Hi, I am taking Dr. Chan's Python for Mean Reversion Strategies course. I am on the Johansen test section. It seems to me that there isn't a very clear explanation of Trace Statistic and Eigen Statistic, so I need to ask for some clarification of these. Is there a way to get a better intuitive understanding of these? Is it correct that we only look at the first line (R<=0) for both Trace and Eigen Statistic to ascertain significance? Also, what about the case when one of them is significant while the other isn't? How aer Trace and Eigen Statistic different, and do we need both of them to be significant for the stationarity to hold?
Thank you very much for your help
Hi Abhinav,
The Eigenvalues of the Johansen test are the autoregressive coefficients of a system of Vector Error Correction (VEC) equations transformed to a set of variables that are independent of each other. So you have a separate scalar autoregressive equation for each transformed variable, and whether that autoregressive coefficient is significantly different from zero determines whether we have a stationary variable.

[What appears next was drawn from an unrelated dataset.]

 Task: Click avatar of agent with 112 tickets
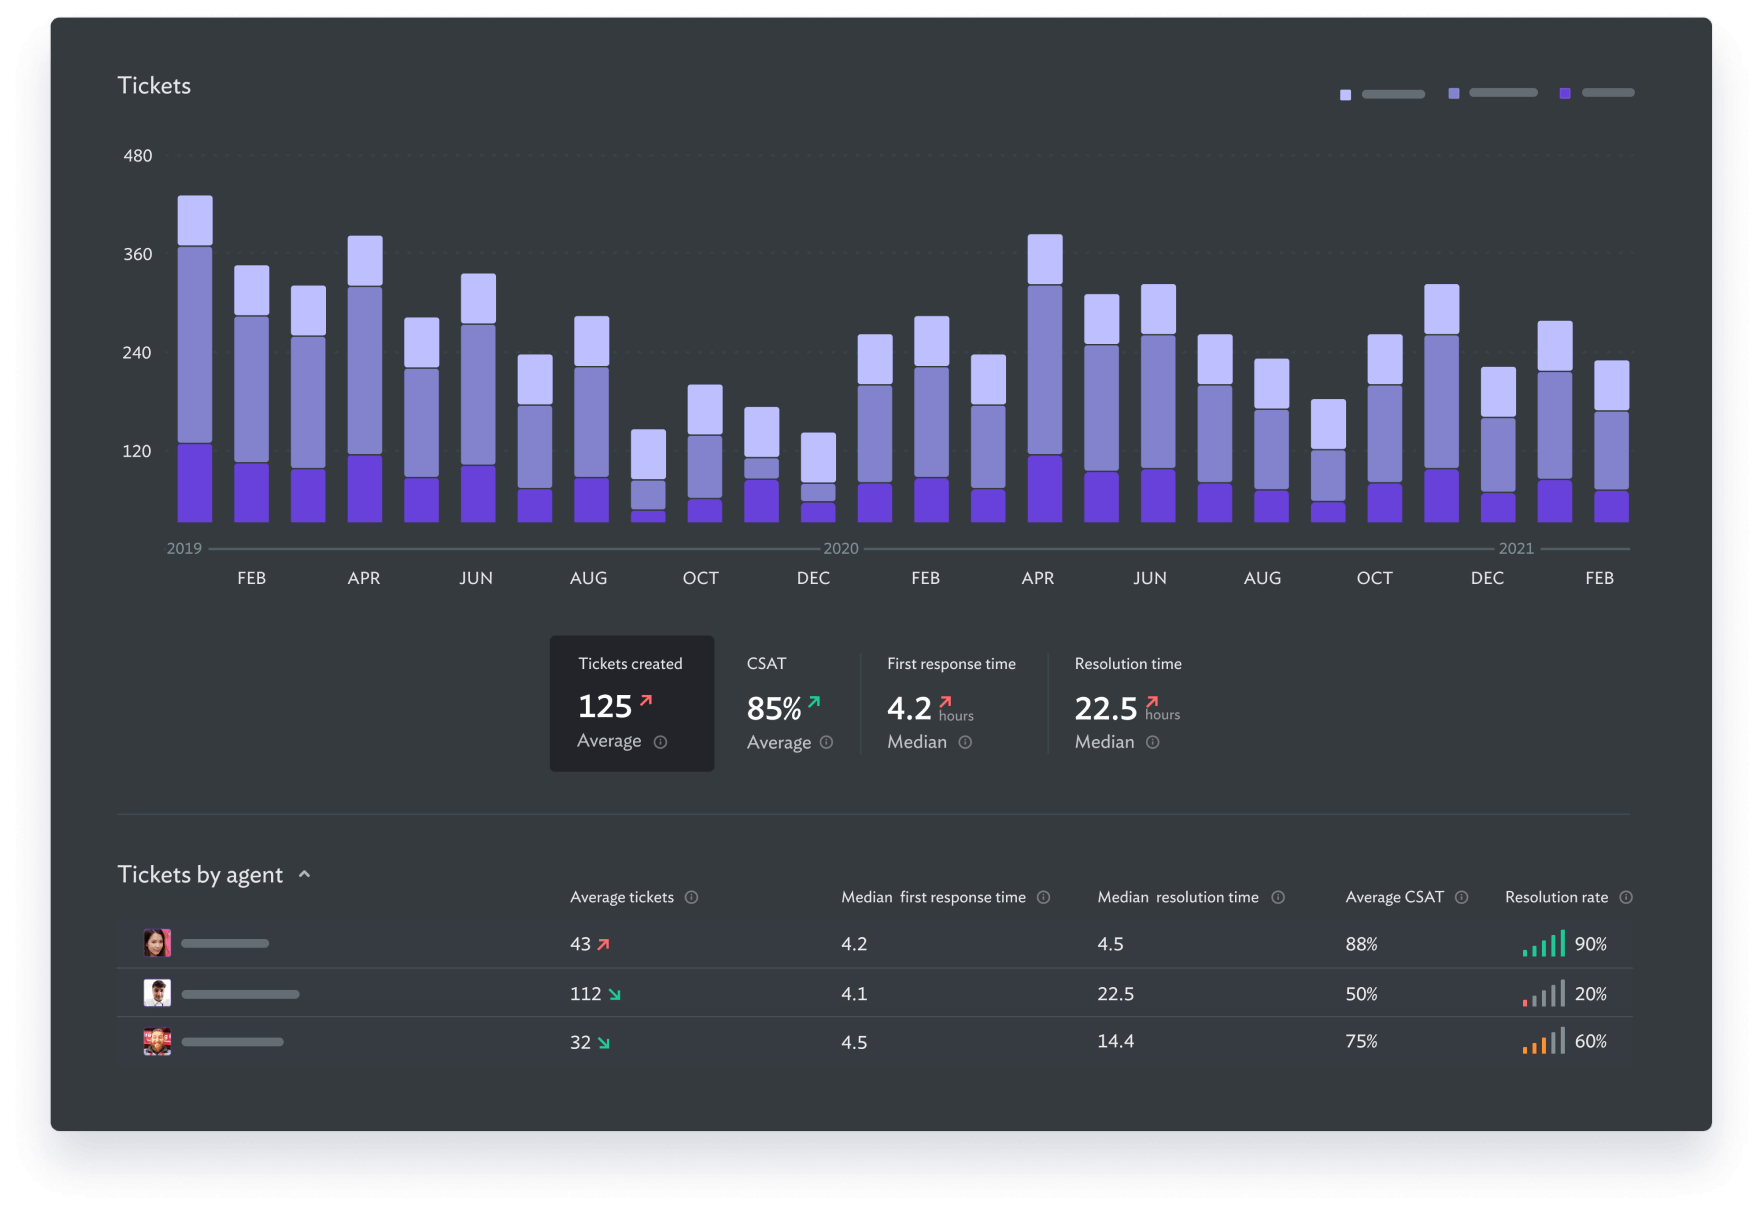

Recall that for a scalar autoregressive equation, Y(t)-Y(t-1)=a*(Y(t-1)-mu)+ …+noise
where mu is a constant (the "mean"). If a is zero, this is a random walk, and we don't have mean reversion. a must be significantly different from zero (and negative) in order for Y to be mean reverting. The Johansen test will find out whether, after linear transformation of the original variables, there are any a's that are significantly different from zero. If there is one (or more) such non-zero a's, then we have found one (or more) cointegrating relationship, because a linear combination of the original variables form a stationary, mean-reverting, time series.
The Eigen statistic is a statistical signficance test on whether there is a non-zero a. The first line of the Johansen test indicates whether we can reject the null hypothesis that the number of such non-zero a's is zero. If we can reject that, that means there is at least one non-zero a.
Recall that both eigenvalues and trace of a matrix are invariant under linear transformation of variables. So to ask whether there is a non-zero a's is the same as asking whether the trace of the matrix is different from zero. Both of them usually provide consistent results. But if not, that means we have borderline cointegration.
Hope this helps!
Ernie
Thank you for that detailed explanation Dr. Chan.